1

I'm looking at simple way of simplifying code.

Example

The sqrt function could be easily applied to the subset of columns below.

require(magrittr)
mtcars[,-which(colnames(mtcars) %in% 
                 c("mpg", "cyl", "drat", "wt", "carb",
                   "hp", "qsec", "vs", "am", "gear"))] %<>%
  sqrt

Problem

I'm interested in applying other transformations to the subset without the need to type the whole subsetting sequence again.

For instance the code:

mtcars[,-which(colnames(mtcars) %in% 
                 c("mpg", "cyl", "drat", "wt", "carb",
                   "hp", "qsec", "vs", "am", "gear"))] %<>%
  .data * 1000

will return error:

Error in function_list[[k]](value) : could not find function ".data"

Same with syntax using .. My question is: syntax-wise, how can i get the same effect as in the sqrt function but applying longer function to the passed subset?

Tensibai
  • 15,557
  • 1
  • 37
  • 57
Konrad
  • 17,740
  • 16
  • 106
  • 167
  • replace `.data * 1000` by `\`*\`(1000)` ? to call it as a function and not an operator ? – Tensibai Jul 12 '16 at 15:56
  • @Tensibai It's interest approach, but how can I efficiently pass a number of operations?
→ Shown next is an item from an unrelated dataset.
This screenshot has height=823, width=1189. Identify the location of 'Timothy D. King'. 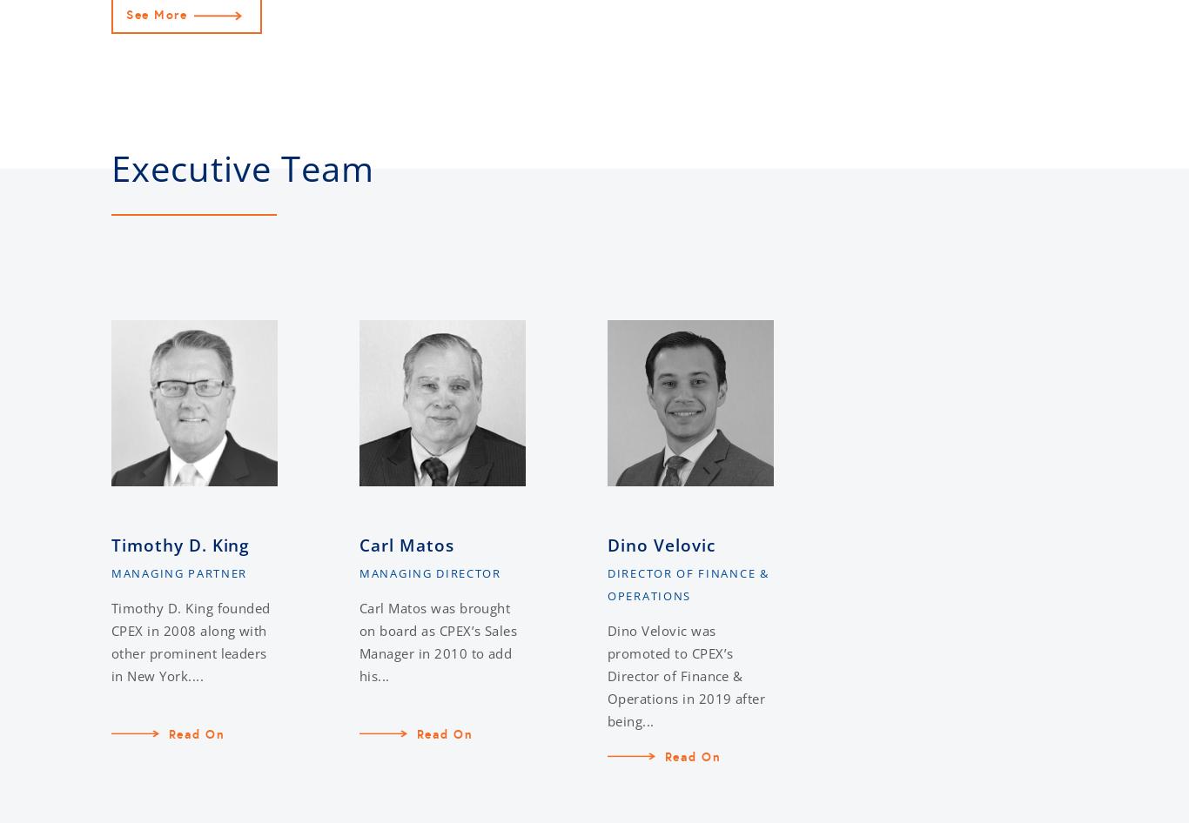
(179, 545).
Multiplication is only an example of potential usage. In practice I would like to a couple of things for this data. – Konrad Jul 12 '16 at 16:25
  • 1
    Write a custom function which return compatible output ? (vector for vector, etc) or just an anonymous function as @Uwe showcased in his/her answer. I vote for the 1, so you can test the function alone too. I.e: `%<>% { . * 10 - 1000 }` for example – Tensibai Jul 12 '16 at 16:27
  • @Tensibai Thanks very much, I'm using both of your suggestions, I will be happy to accept if you care to write an answer. – Konrad Jul 12 '16 at 20:57

1 Answers1

3

What about?

sel_cols <- setdiff(colnames(mtcars), 
                    c("mpg", "cyl", "drat", "wt", "carb",
                      "hp", "qsec", "vs", "am", "gear"))
mtcars[, sel_cols] %<>% {sqrt(.) %>% `*`(1000)}

Or a data.table approach?

library(data.table)
sel_cols <- setdiff(colnames(mtcars), 
                    c("mpg", "cyl", "drat", "wt", "carb",
                      "hp", "qsec", "vs", "am", "gear"))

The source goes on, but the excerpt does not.